(Data entries)
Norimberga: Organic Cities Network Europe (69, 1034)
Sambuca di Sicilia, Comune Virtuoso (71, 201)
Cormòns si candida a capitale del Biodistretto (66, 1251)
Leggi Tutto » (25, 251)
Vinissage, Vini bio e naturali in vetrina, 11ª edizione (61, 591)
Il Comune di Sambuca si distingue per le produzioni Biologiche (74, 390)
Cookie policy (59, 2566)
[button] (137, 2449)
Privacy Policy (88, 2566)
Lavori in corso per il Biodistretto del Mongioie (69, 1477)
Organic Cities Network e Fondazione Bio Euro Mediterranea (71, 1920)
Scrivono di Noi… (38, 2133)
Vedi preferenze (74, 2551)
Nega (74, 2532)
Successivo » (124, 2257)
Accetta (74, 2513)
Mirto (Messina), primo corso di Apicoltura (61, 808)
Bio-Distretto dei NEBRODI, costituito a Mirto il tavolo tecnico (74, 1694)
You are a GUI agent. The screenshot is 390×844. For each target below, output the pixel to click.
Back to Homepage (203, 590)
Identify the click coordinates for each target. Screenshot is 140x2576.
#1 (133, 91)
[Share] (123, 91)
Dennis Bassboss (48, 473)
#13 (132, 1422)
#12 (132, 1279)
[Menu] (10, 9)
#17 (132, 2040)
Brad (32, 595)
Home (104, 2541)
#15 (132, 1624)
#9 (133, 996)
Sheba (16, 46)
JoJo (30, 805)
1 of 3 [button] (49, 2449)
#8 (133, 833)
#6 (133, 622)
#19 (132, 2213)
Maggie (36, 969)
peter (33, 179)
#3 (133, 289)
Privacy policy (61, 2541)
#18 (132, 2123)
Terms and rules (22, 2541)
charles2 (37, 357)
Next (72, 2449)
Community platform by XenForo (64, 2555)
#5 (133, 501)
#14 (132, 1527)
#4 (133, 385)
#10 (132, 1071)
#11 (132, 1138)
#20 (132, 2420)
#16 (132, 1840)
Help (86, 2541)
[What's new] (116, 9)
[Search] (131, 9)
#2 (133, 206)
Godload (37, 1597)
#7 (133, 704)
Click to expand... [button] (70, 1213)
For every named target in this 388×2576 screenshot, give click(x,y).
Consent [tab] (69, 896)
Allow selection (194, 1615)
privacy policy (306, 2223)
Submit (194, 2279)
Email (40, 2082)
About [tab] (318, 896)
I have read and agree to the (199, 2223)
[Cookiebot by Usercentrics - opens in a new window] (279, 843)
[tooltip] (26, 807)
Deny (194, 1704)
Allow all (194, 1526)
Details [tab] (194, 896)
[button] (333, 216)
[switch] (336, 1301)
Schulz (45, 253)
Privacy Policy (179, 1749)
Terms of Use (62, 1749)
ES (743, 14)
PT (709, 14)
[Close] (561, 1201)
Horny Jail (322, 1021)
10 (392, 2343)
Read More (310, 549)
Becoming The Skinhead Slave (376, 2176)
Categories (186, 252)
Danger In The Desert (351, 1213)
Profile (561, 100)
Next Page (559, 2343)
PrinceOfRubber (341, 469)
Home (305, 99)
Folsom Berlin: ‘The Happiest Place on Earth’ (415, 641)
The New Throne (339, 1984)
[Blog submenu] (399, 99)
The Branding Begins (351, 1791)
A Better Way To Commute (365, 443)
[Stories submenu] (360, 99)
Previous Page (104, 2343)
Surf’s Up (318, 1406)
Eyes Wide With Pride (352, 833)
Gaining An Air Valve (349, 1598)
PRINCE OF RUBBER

* [Description of the task]:
All records shown above are to be reproduced without any alteration.

* [Answer box]:
Norimberga: Organic Cities Network Europe (69, 1034)
Sambuca di Sicilia, Comune Virtuoso (71, 201)
Cormòns si candida a capitale del Biodistretto (66, 1251)
Leggi Tutto » (25, 251)
Vinissage, Vini bio e naturali in vetrina, 11ª edizione (61, 591)
Il Comune di Sambuca si distingue per le produzioni Biologiche (74, 390)
Cookie policy (59, 2566)
[button] (137, 2449)
Privacy Policy (88, 2566)
Lavori in corso per il Biodistretto del Mongioie (69, 1477)
Organic Cities Network e Fondazione Bio Euro Mediterranea (71, 1920)
Scrivono di Noi… (38, 2133)
Vedi preferenze (74, 2551)
Nega (74, 2532)
Successivo » (124, 2257)
Accetta (74, 2513)
Mirto (Messina), primo corso di Apicoltura (61, 808)
Bio-Distretto dei NEBRODI, costituito a Mirto il tavolo tecnico (74, 1694)
You are a GUI agent. The screenshot is 390×844. For each target below, output the pixel to click.
Back to Homepage (203, 590)
Identify the click coordinates for each target. Screenshot is 140x2576.
#1 (133, 91)
[Share] (123, 91)
Dennis Bassboss (48, 473)
#13 (132, 1422)
#12 (132, 1279)
[Menu] (10, 9)
#17 (132, 2040)
Brad (32, 595)
Home (104, 2541)
#15 (132, 1624)
#9 (133, 996)
Sheba (16, 46)
JoJo (30, 805)
1 of 3 [button] (49, 2449)
#8 (133, 833)
#6 (133, 622)
#19 (132, 2213)
Maggie (36, 969)
peter (33, 179)
#3 (133, 289)
Privacy policy (61, 2541)
#18 (132, 2123)
Terms and rules (22, 2541)
charles2 (37, 357)
Next (72, 2449)
Community platform by XenForo (64, 2555)
#5 (133, 501)
#14 (132, 1527)
#4 (133, 385)
#10 (132, 1071)
#11 (132, 1138)
#20 (132, 2420)
#16 (132, 1840)
Help (86, 2541)
[What's new] (116, 9)
[Search] (131, 9)
#2 (133, 206)
Godload (37, 1597)
#7 (133, 704)
Click to expand... [button] (70, 1213)
For every named target in this 388×2576 screenshot, give click(x,y).
Consent [tab] (69, 896)
Allow selection (194, 1615)
privacy policy (306, 2223)
Submit (194, 2279)
Email (40, 2082)
About [tab] (318, 896)
I have read and agree to the (199, 2223)
[Cookiebot by Usercentrics - opens in a new window] (279, 843)
[tooltip] (26, 807)
Deny (194, 1704)
Allow all (194, 1526)
Details [tab] (194, 896)
[button] (333, 216)
[switch] (336, 1301)
Schulz (45, 253)
Privacy Policy (179, 1749)
Terms of Use (62, 1749)
ES (743, 14)
PT (709, 14)
[Close] (561, 1201)
Horny Jail (322, 1021)
10 (392, 2343)
Read More (310, 549)
Becoming The Skinhead Slave (376, 2176)
Categories (186, 252)
Danger In The Desert (351, 1213)
Profile (561, 100)
Next Page (559, 2343)
PrinceOfRubber (341, 469)
Home (305, 99)
Folsom Berlin: ‘The Happiest Place on Earth’ (415, 641)
The New Throne (339, 1984)
[Blog submenu] (399, 99)
The Branding Begins (351, 1791)
A Better Way To Commute (365, 443)
[Stories submenu] (360, 99)
Previous Page (104, 2343)
Surf’s Up (318, 1406)
Eyes Wide With Pride (352, 833)
Gaining An Air Valve (349, 1598)
PRINCE OF RUBBER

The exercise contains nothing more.